Copy out the items word for word, starting at the line that contains "I will 103,140." and ending after the line that contains "point(20,65)".

[Rows of pointing data]
────────────────

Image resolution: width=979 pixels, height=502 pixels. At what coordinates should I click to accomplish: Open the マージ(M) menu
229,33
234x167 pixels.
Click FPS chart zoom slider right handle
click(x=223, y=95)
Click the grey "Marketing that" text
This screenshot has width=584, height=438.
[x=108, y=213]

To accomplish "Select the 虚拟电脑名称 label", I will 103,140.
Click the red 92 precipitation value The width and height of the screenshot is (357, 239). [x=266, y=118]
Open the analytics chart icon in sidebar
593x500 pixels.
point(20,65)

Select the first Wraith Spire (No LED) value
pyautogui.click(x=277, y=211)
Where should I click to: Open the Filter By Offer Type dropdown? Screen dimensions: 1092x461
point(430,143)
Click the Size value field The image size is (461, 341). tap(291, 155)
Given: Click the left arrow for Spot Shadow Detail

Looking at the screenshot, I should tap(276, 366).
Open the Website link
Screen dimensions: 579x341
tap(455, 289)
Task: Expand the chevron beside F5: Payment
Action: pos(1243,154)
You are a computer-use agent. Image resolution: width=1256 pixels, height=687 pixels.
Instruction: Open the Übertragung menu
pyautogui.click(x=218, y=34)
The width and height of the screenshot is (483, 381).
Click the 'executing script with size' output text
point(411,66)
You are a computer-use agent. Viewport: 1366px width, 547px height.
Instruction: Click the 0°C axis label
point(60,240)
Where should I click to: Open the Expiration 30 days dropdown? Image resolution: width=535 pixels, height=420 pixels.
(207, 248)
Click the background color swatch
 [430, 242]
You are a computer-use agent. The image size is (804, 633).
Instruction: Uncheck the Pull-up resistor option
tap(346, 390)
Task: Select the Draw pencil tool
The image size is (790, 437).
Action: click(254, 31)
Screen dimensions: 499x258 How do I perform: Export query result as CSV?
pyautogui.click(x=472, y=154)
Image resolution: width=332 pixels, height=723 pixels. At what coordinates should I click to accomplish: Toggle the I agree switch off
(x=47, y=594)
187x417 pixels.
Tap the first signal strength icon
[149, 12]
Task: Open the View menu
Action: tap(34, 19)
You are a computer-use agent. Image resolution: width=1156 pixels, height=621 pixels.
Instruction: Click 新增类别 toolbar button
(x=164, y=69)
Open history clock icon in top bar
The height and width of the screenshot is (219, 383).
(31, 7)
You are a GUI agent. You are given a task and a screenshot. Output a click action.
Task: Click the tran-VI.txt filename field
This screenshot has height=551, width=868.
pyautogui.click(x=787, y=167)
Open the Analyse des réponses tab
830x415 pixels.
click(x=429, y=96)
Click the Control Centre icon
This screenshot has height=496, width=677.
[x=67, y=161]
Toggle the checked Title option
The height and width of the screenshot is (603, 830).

────────────────

§ **Output of the exercise**
To accomplish "Select the 虚拟电脑名称 label", I will 103,140.
Click the red 92 precipitation value The width and height of the screenshot is (357, 239). [x=266, y=118]
Open the analytics chart icon in sidebar
593x500 pixels.
point(20,65)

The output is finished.